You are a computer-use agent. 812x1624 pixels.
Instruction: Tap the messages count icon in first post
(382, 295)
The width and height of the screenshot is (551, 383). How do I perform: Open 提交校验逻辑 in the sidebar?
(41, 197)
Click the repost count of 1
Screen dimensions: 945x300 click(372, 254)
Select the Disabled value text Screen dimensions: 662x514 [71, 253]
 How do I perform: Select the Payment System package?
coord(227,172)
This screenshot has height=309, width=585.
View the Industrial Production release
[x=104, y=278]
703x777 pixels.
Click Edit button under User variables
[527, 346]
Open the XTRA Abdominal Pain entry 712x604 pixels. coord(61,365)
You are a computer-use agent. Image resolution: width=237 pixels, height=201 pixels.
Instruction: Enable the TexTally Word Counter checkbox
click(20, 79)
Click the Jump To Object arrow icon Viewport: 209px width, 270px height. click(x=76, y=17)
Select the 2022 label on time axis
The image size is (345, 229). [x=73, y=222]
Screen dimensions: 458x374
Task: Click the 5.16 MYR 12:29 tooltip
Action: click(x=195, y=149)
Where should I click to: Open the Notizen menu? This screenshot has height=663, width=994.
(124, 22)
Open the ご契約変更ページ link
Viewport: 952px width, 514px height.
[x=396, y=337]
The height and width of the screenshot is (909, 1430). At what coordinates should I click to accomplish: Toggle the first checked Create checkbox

▶ **WHAT IS REQUIRED**: Only one stretch of the data above is needed. Restate it word for word, from the line containing "Click the repost count of 1" through the line containing "Open the XTRA", both ends included.

▶ **COMPLETED TASK**:
Click the repost count of 1
Screen dimensions: 945x300 click(372, 254)
Select the Disabled value text Screen dimensions: 662x514 [71, 253]
 How do I perform: Select the Payment System package?
coord(227,172)
This screenshot has height=309, width=585.
View the Industrial Production release
[x=104, y=278]
703x777 pixels.
Click Edit button under User variables
[527, 346]
Open the XTRA Abdominal Pain entry 712x604 pixels. coord(61,365)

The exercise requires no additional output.